■ Given task: In the part of the records that opens with the line containing "Where should I click to: Open the" and closes with the line containing "Action: [x=1174, y=277]", replace "dropdown" with "menu" and give those lines again with nothing else changed.

■ Entries for locating words and elements:
━━━━

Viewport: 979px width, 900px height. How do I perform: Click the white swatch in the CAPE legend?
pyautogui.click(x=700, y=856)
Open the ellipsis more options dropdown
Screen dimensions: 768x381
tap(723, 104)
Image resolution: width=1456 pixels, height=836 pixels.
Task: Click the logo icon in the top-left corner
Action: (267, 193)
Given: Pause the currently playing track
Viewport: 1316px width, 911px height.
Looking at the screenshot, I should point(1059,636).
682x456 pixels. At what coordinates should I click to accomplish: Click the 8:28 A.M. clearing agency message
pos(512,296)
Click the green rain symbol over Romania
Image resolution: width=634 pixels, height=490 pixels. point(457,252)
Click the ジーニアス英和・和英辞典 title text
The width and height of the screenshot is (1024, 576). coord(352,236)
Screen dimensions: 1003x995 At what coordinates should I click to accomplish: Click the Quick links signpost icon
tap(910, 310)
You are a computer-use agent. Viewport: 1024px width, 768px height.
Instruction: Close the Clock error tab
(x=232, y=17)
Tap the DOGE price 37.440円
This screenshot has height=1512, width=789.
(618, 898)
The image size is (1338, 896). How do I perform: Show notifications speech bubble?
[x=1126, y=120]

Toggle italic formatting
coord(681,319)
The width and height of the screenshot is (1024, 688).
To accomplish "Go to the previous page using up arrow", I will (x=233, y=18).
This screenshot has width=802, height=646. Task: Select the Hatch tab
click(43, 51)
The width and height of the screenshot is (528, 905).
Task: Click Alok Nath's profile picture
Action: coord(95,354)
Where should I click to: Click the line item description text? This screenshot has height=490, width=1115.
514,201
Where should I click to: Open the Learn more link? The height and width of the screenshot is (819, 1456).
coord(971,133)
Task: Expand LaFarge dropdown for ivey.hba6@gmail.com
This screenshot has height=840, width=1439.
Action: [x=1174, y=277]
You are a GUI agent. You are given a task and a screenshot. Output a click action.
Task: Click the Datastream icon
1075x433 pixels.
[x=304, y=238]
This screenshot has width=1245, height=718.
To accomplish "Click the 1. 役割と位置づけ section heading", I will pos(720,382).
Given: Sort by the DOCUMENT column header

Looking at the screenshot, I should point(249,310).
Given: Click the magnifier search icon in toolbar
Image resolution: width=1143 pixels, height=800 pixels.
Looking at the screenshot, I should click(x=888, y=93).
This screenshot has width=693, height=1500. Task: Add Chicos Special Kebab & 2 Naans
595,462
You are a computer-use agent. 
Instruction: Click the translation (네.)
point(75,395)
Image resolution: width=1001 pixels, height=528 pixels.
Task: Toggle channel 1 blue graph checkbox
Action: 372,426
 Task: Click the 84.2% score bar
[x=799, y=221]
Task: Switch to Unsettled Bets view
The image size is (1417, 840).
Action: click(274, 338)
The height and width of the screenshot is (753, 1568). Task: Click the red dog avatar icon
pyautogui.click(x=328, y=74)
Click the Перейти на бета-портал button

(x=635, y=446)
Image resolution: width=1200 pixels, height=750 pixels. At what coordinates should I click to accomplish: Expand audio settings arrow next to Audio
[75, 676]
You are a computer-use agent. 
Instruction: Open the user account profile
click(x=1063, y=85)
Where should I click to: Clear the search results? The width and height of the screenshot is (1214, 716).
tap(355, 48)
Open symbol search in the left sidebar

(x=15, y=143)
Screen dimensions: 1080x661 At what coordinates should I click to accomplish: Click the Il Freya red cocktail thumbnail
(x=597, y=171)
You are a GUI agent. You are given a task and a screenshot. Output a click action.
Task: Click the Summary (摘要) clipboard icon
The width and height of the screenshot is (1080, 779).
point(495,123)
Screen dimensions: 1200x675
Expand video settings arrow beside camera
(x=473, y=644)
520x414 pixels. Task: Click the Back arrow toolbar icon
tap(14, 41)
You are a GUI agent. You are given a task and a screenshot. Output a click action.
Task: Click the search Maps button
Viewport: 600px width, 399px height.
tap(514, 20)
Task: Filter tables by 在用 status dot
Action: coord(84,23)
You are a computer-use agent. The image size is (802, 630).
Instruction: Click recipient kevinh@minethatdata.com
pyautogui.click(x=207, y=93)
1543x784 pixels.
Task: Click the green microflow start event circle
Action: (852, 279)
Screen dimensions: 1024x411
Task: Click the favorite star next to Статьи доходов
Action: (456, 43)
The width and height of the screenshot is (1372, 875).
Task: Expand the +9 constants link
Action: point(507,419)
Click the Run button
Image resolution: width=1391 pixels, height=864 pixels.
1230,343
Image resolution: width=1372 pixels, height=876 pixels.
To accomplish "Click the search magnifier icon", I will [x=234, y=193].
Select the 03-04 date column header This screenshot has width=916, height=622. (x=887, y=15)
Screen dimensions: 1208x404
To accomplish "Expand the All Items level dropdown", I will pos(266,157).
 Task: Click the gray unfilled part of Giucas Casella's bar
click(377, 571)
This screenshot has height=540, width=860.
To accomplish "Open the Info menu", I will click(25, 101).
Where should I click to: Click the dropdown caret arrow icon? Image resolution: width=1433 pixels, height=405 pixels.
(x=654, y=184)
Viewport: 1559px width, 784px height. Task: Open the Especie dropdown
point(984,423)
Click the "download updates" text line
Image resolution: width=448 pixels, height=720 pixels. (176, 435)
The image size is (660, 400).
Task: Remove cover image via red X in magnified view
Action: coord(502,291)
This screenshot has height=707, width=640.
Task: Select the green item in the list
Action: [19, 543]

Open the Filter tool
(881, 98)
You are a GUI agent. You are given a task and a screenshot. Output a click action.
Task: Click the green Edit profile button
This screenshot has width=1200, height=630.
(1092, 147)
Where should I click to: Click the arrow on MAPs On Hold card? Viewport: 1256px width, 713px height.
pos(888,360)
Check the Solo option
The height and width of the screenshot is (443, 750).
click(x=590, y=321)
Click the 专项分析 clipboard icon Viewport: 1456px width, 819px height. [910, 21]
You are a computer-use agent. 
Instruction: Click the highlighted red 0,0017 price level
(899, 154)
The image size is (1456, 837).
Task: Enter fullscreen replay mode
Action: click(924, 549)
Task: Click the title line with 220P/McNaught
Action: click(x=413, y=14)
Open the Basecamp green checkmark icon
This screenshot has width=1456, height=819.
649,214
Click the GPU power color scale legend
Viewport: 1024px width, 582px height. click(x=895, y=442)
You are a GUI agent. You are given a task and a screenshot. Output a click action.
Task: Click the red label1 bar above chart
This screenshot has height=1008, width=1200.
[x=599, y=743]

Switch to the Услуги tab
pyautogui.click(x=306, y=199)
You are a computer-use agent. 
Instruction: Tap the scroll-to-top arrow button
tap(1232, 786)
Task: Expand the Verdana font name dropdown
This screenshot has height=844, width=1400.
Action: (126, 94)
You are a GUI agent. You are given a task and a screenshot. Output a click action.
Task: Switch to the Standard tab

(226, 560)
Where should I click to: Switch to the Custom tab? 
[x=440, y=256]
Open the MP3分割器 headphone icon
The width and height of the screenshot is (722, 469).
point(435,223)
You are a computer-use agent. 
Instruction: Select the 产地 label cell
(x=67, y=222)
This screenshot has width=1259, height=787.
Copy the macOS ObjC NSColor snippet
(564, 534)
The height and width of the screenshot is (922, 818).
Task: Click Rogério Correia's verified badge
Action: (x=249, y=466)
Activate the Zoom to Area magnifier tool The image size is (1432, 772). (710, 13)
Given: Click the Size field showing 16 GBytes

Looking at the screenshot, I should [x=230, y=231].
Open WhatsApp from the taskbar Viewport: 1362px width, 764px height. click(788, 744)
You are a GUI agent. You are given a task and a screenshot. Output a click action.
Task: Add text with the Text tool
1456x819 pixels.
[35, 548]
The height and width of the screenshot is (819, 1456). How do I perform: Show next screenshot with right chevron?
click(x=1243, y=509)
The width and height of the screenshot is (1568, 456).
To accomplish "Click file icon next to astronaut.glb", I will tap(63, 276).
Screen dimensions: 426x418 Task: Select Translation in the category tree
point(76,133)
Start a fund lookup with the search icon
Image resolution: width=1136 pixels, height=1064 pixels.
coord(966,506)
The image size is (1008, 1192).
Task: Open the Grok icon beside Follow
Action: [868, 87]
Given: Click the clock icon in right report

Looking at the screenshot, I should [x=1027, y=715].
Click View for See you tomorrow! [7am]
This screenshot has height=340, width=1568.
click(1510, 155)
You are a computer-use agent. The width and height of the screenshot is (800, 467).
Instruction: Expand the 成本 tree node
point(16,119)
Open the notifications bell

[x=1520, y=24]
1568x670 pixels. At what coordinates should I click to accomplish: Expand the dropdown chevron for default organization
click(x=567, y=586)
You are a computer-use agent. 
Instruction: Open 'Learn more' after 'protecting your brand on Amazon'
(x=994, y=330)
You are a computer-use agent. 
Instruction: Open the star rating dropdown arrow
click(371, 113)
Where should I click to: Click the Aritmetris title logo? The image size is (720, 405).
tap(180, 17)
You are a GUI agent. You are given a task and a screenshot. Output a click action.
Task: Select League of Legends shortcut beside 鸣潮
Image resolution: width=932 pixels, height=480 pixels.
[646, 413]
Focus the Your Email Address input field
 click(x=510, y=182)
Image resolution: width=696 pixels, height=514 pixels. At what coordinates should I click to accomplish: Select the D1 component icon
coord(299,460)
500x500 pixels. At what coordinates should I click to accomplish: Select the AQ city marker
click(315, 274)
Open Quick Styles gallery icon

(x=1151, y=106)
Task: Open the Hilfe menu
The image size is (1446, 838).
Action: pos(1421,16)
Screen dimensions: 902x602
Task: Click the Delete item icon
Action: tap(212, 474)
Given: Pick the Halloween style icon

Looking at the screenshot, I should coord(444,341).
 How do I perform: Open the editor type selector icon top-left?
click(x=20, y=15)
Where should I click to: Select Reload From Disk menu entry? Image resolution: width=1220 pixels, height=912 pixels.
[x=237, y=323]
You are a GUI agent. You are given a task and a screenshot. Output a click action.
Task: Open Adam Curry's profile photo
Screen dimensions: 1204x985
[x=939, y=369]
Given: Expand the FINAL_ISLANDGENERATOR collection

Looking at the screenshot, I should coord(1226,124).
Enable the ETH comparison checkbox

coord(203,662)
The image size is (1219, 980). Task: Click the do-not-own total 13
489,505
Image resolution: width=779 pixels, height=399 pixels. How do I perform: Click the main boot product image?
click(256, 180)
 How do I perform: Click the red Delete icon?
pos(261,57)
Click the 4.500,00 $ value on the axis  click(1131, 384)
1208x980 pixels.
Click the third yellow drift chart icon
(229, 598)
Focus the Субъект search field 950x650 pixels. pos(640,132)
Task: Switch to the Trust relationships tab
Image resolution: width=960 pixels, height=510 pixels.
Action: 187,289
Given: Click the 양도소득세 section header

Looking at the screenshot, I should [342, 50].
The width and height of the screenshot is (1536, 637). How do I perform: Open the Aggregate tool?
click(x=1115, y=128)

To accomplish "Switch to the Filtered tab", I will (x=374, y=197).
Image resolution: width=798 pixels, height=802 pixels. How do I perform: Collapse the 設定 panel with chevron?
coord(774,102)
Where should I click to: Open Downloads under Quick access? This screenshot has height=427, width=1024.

━━━━

■ The response:
Where should I click to: Open the Learn more link? The height and width of the screenshot is (819, 1456).
coord(971,133)
Task: Expand LaFarge menu for ivey.hba6@gmail.com
This screenshot has height=840, width=1439.
Action: [x=1174, y=277]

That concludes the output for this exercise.